One benefit of weight-sensing boards is the ability to pick it up and still have a hand free (to open doors, your trunk, etc). This is becoming less of an issue now that controllers are getting smaller, but back when they were bigger you couldn't put them in your pocket easily.

Also its nice to have both of your hands free when riding if you need to carry something large. Lastly you don't need to keep track of your controller, or keep it charged. Small benefits for sure but they add up.

Justin your build looks awesome btw. I'm curious, what would happen if you tried to foot brake? Also, if you theoretically kept your weight distribution completely consistent, and then went into a tight turn, would the board accelerate? That was an issue we had with this one of our original prototypes (http://goo.gl/IEA6Rl) which led us to having discrete sensing areas.

Note - we recognize that our weight-sensing control scheme takes some learning, which is why we offer a 30 day guarantee. If you can't learn to ride (or you don't love it, wasn't what you were expecting, etc) you can send it back for a refund.
 
@weight sensing, I think it's the only step to innovation. If the board had a handheld transmitter, it would be similar to 99% of the Eboards here. The reality is that the body's position is leaning or lunging forward into & infront of the forward trucks. This establishes more precise control for steering at speed.

Personally, I'm not sure my style of riding is suited for this type of trigger. I stance dance all over the board, and I'm wondering what effect the distribution of all the various weight shifting would do to the ride :?:
 
Congratulations justin, you have proved me (and many others) wrong or settled our fears and/or curiosities. An incredible build all around, making me reconsider plans on a board design; "hub motors" for skateboards may be the way.

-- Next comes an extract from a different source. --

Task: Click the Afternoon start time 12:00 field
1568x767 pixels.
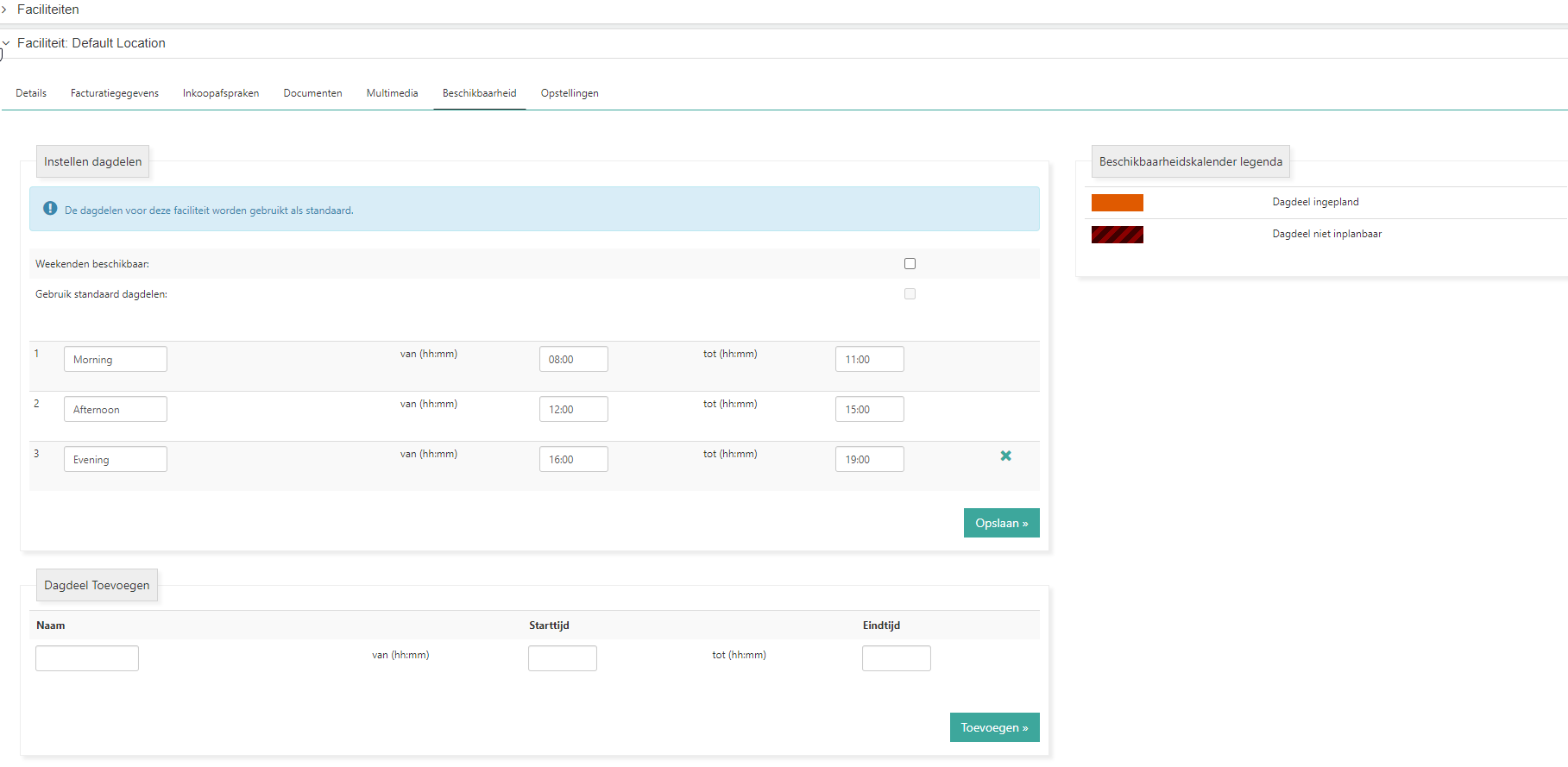Action: (573, 410)
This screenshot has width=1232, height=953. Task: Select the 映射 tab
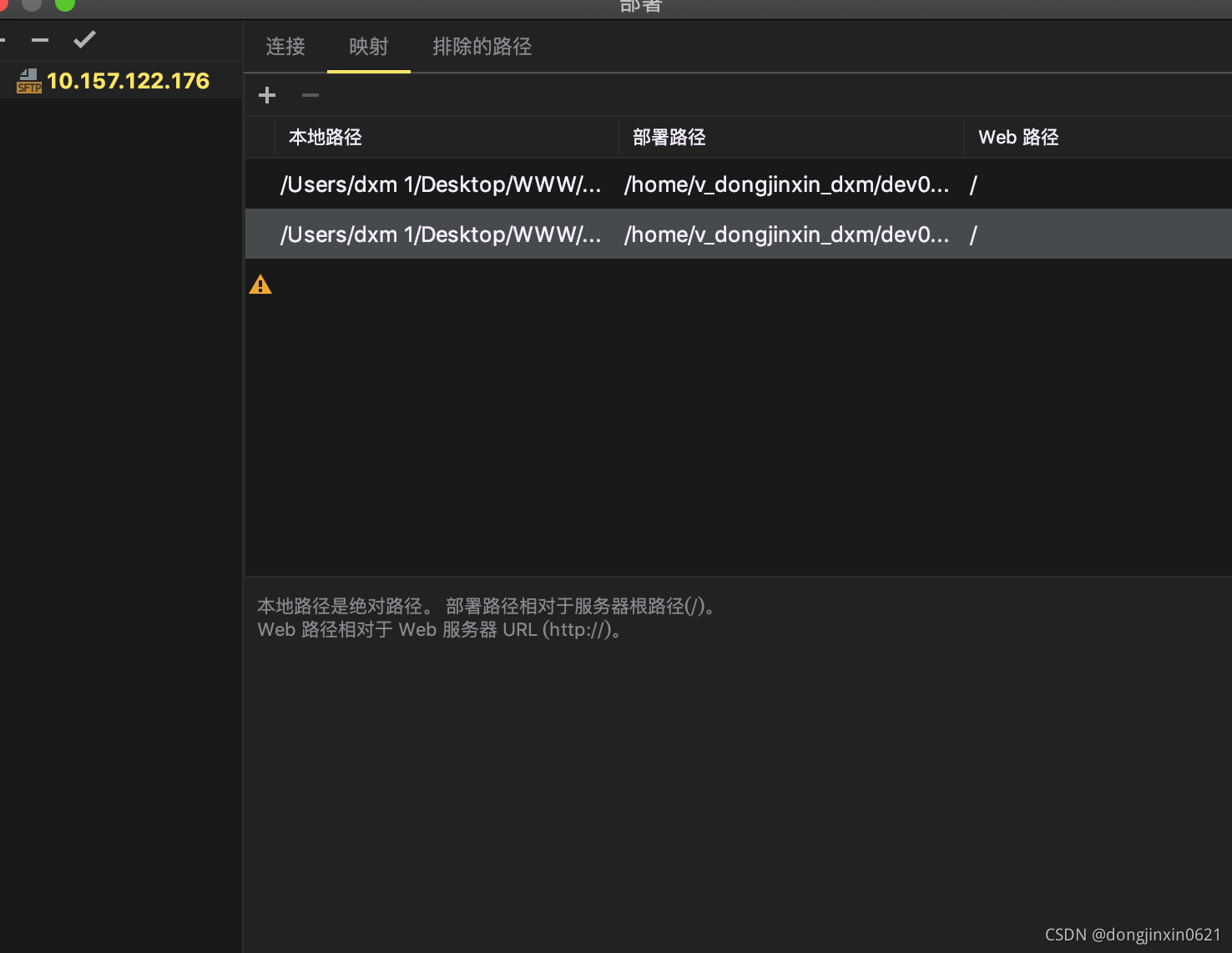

So now I'm curious as to it's freeride abilities? It's all well and good to use one for a commute along a road, so how does it survive the sliding and rapid weight shifts when you jump, ollie, ride off curbs, etc? Does the delay in controls allow time for you to slide/land/whatever and continue normally? I'm throwing about some design ideas for a hand controller that is both small and compatible with slide gloves, as I feel that is more in my league than the controls for weight sensing.

Can you slide at all or will the wear on the wheels be too great and wear down to the motor too quickly? Just working on some random musings for build options...
 
torqueboards said:
What did you use for your battery enclosure? Did you CNC mill the enclosure out of a plastic block?

Yup, I bought a 2' x 2' sheet of 1" thick UHMW and we hogged them out of that. It's not the most cost efficient, we only got 10 pieces out of the $86 plastic sheet, but it means we could viably do a small production run of e-board battery packs which any one can just screw onto their deck like this. The stuff is slippery. I'm not sure if it'd really be wise to do a rail grind on the belly of this board but if you did you'd surely slide pretty fast!
 
bandaro said:
Congratulations justin, you have proved me (and many others) wrong or settled our fears and/or curiosities. An incredible build all around, making me reconsider plans on a board design; "hub motors" for skateboards may be the way.

Well at the very least it should be an option on the table that people have. The belt drive will always be able to get more torque for the same size motor due to the advantages of the gear reduction, but direct drive should have the lowest rolling friction when used as kick board board without power. Both requires some mods to the drive wheel itself, but hopefully those mods are easily doable at home with minimal tools since wheels wear down and need replacement.

So now I'm curious as to it's freeride abilities? It's all well and good to use one for a commute along a road, so how does it survive the sliding and rapid weight shifts when you jump, ollie, ride off curbs, etc? Does the delay in controls allow time for you to slide/land/whatever and continue normally? Can you slide at all or will the wear on the wheels be too great and wear down to the motor too quickly?

Unfortunately I am the wrong guy to answer that, there was a time in the 90's when I could land a kickflip but that's about it, right now slides and jumps etc. are not in my ballgame. This is why I'd really like to have some more experienced longboarders try this out for their kind of feedback, not just around the block but on some long trips and descents. When you are really used to a certain vehicle behavior it takes a longer time to get used to and familiar with the nuances of something different, so for a fair comparison they'd really need to ride it for quite a while.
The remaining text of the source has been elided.